Why it matters: Global Atlantic Financial Group’s 2026 Retirement Outlook Survey shows a growing sense of what researchers call “pension envy.” Among Gen Xers without access to a pension, 56% say they wish they had one — compared with 44% of Boomers. Even more striking: Twenty-eight percent of Gen Xers ages 55–60 say they are highly concerned about having enough income to last their lifetime, double the rate of Boomers. It’s indicative of a seismic structural shift in how Americans fund retirement, as defined contribution plans such as 401(k) or 403(b) plans have largely replaced pensions.

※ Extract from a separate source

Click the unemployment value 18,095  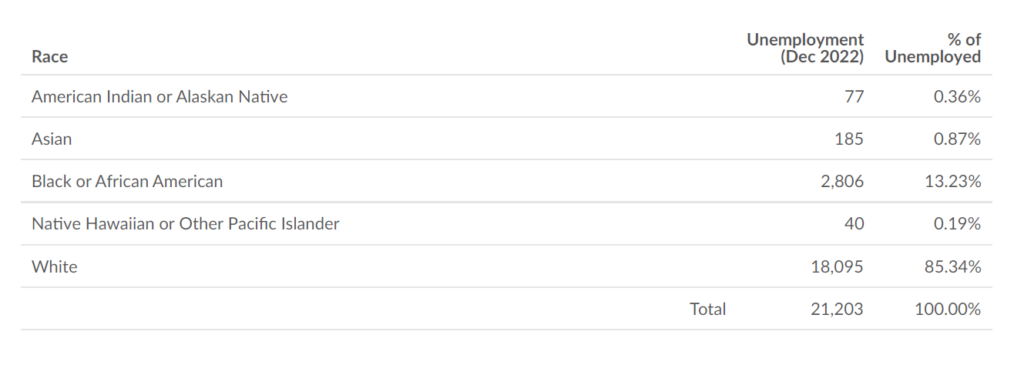pyautogui.click(x=837, y=267)
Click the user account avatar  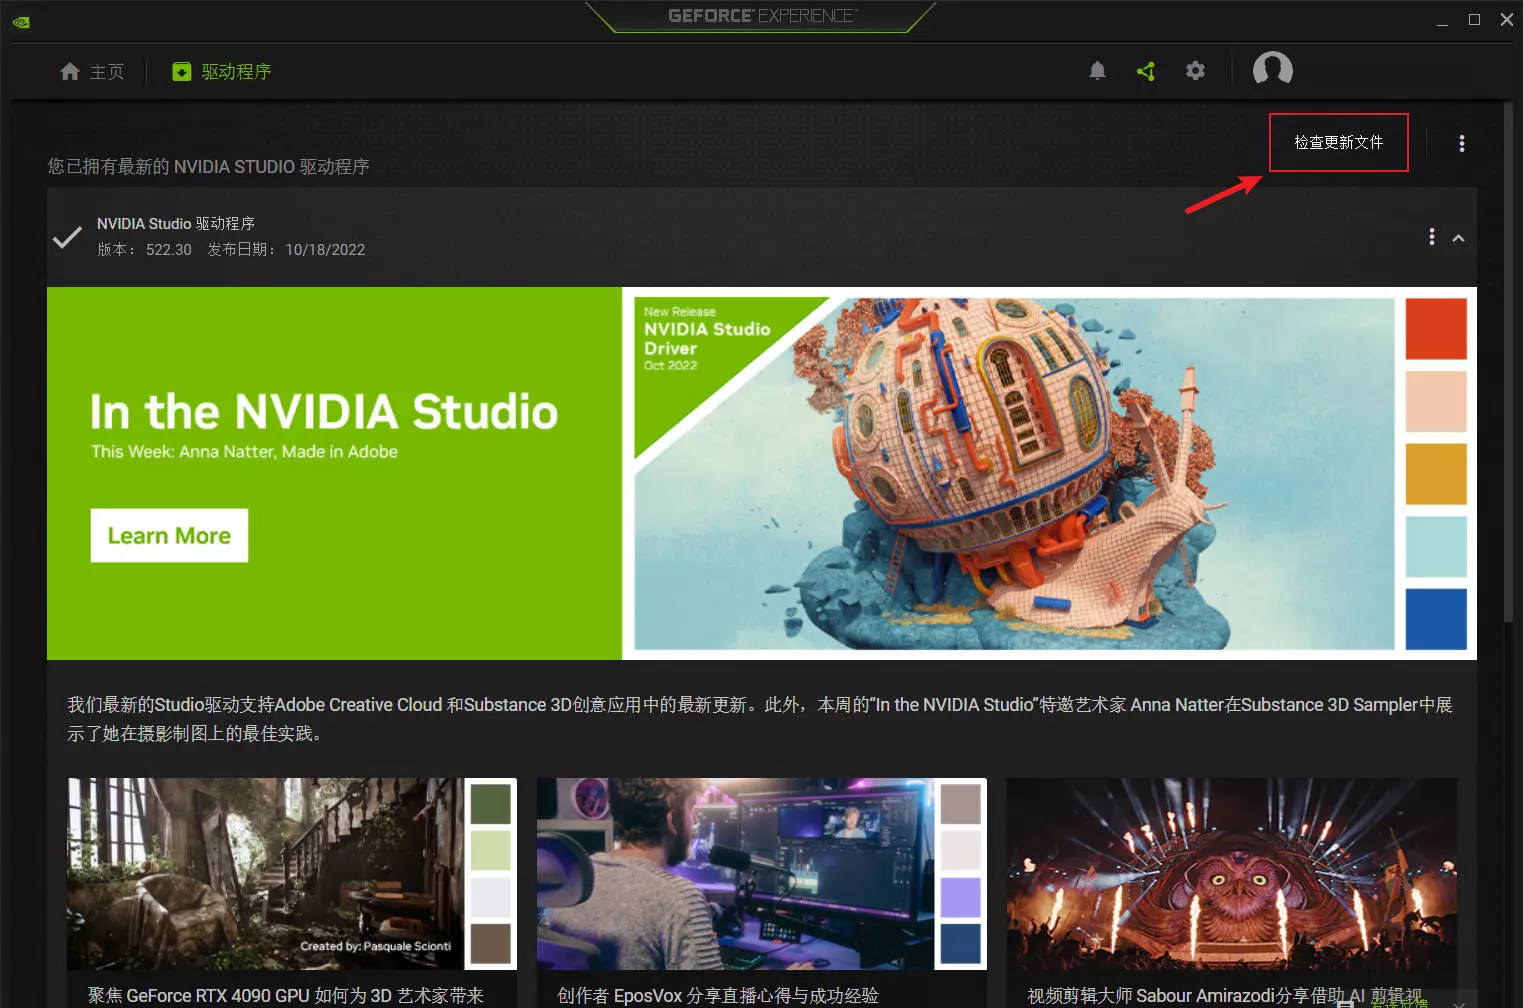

What it means: People are on their own now more than ever before, and concern over the solvency of Social Security is creating even more concern — projections show Social Security payments could run out of money as early as 2032. Nearly half of Gen X survey participants say they expect to return to work after retiring, compared with just 21% of Boomers. Even those who work with financial professionals fear their savings won’t last long enough, with 38% saying they don’t have a clear plan for turning whatever savings they have into steady income. The Federal Reserve has consistently found that many households lack confidence in their retirement readiness, particularly as economic uncertainty rises.

What happens next: “An investment strategy isn’t the same as an income plan,” says Emily LeMay, co-head of individual markets at Global Atlantic, a New York City-based insurance company. The Center for Retirement Research (CRR) notes that retirement planning is more complicated than ever, especially given uncertainty over Social Security, Medicare, taxes, federal debt and, most notably, inflation. Skyrocketing health care costs are also worrisome. “Near-retiree and retiree investors are significantly more concerned since the start of 2025 about their well-being,” CRR says. “The risk is substantial. The open question is whether policymakers are capable of taking steps to set policy on a more predictable trajectory.”